Satellite State - Satellite State EP

No available Sleevart

Released: 1 Jun 2008

Genre: Rock

Style: Post Rock

Arctic Top Track: Lights Out

Arctic Rating: 3 Stars - Borrow

Review by: Rich Pickings - 17th December 2008


There is specific moment in which U2 annexed contemporary stadium rock. It came on their fourth album The Unforgettable Fire, and wasn't during the bludgeoning opening bars of "Pride", but instead came with it's sucessor, "Wire". The Irish quartet after all had always dealt in bell ringing gaelic power chords as a direct legacy of their formation in the shards of punk and post-punk, as illustrated by "Gloria", "I Will Follow", "New Year's Day" et al. But with "Wire" producer and self-described non musician Brian Eno demonstrated the truth about their impending breakthough - with greater mastery of texture he'd given the band power and control. In it's pounding tempo but melodic subtlety were the seeds of "Bullet The Blue Sky" and "In God's Country". The rest is immutable history.

So the template for what managed to rouse us at home and inside an aircraft hangar was set.
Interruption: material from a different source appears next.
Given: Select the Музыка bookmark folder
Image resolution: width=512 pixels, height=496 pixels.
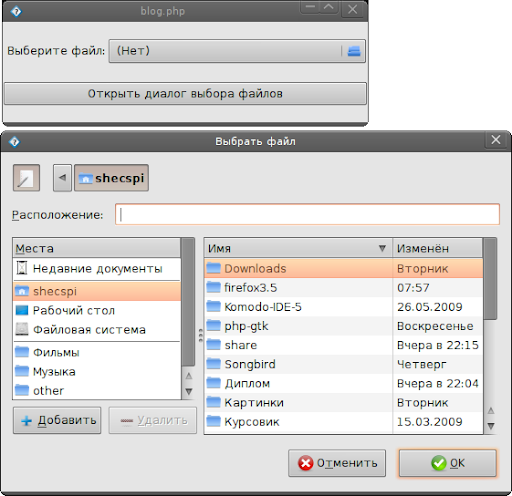Looking at the screenshot, I should point(97,371).

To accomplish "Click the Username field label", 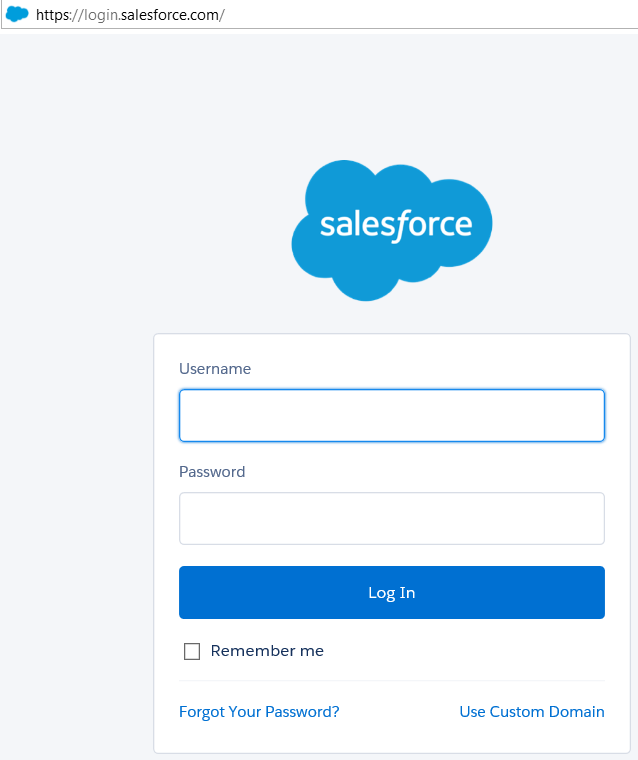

In it's prescient combination of sinew and dream-like ambience, the The Unforgettable Fire still dominates proceedings for the newer generation of somethings to say; Snow Patrol, Coldplay, The Editors. Satellite State it could be argued have been in some way influenced by some or all of these, particularly on the opening track of their eponymous debut EP "Plans", during which the quiet-loud pulse and mood-soaked, ten feet high walls of guitar also serve to recall a grainier Athlete. If the following "Sometimes/Always" is a little formulaic, the closing brother and sister partnership is where things once more become more interesting. "One Small Step" swirls incandescently around a promethean chassis of mountain top reverb and rippling bass, whilst closer "Lights Out" orbits a ghostly field of understated piano and tremelo, a track that somehow sounds monochrome but comes equipped with a thousand black-blue shades in it's darker recesses. In the wrong hands vocalist Gary Nicks single minded conviction could overwhelm, but these are songs which are destined to be events, to be shared. The NME will hate them, but Satellite State on this evidence are capable of becoming the republic's capital.